My reading of the standard is that std::memcpy is safe whenever the type is trivially copyable.

From 9 Classes, we can see that unions are class types and so trivially copyable applies to them.

A union is a class defined with the class-key union; it holds only one data member at a time (9.5).

A trivially copyable class is a class that:

  • has no non-trivial copy constructors (12.8),
  • has no non-trivial move constructors (12.8),
  • has no non-trivial copy assignment operators (13.5.3, 12.8),
  • has no non-trivial move assignment operators (13.5.3, 12.8), and
  • has a trivial destructor (12.4).

The exact meaning of trivially copyable is given in 3.9 Types:

For any object (other than a base-class subobject) of trivially copyable type T, whether or not the object holds a valid value of type T, the underlying bytes (1.7) making up the object can be copied into an array of char or unsigned char. If the content of the array of char or unsigned char is copied back into the object, the object shall subsequently hold its original value.
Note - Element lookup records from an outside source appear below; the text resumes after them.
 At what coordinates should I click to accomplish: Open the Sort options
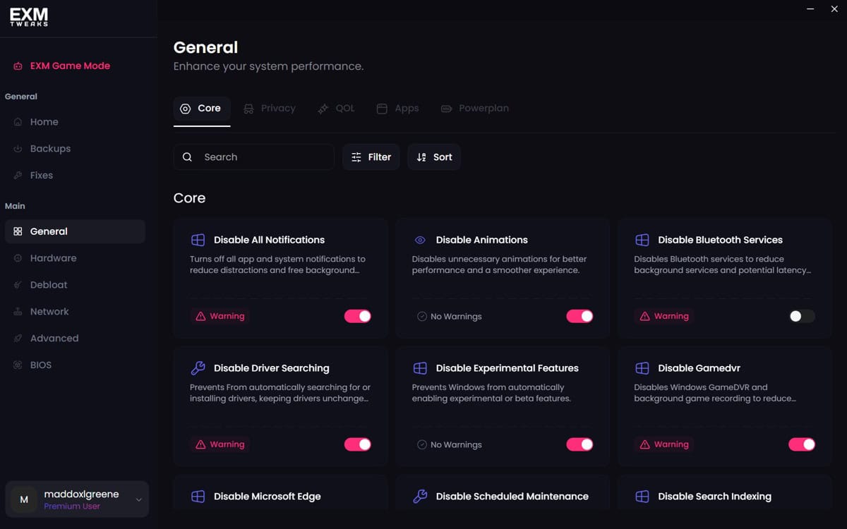tap(434, 157)
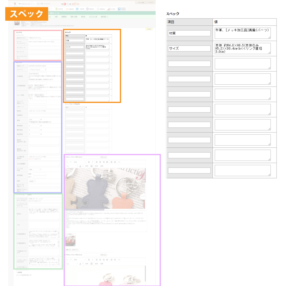Click the 読み込み load button for HTML1
286x286 pixels.
coord(104,157)
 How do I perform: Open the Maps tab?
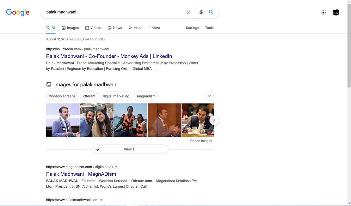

For any trivially copyable type T, if two pointers to T point to distinct T objects obj1 and obj2, where neither obj1 nor obj2 is a base-class subobject, if the underlying bytes (1.7) making up obj1 are copied into obj2, obj2 shall subsequently hold the same value as obj1.

The standard also gives an explicit example of both.

So, if you were copying the entire union, the answer would be unequivocally yes, the active member will be "copied" along with the data. (This is relevant because it indicates that std::memcpy must be regarded as a valid means of changing the active element of a union, since using it is explicitly allowed for whole union copying.)

Now, you are instead copying into a member of the union. The standard doesn't appear to require any particular method of assigning to a union member (and hence making it active). All it does is specify (9.5) that

[ Note: In general, one must use explicit destructor class and placement new operators to change the active member of a union. — end note]

which it says, of course, because C++11 allows objects of non-trivial type in unions. Note the "in general" on the front, which quite clearly indicates that other methods of changing the active member are permissible in specific cases; we already know this to be the case because assignment is clearly permitted. Certainly there is no prohibition on using std::memcpy, where its use would otherwise be valid.

So my answer is yes, this is safe, and yes, it changes the active member.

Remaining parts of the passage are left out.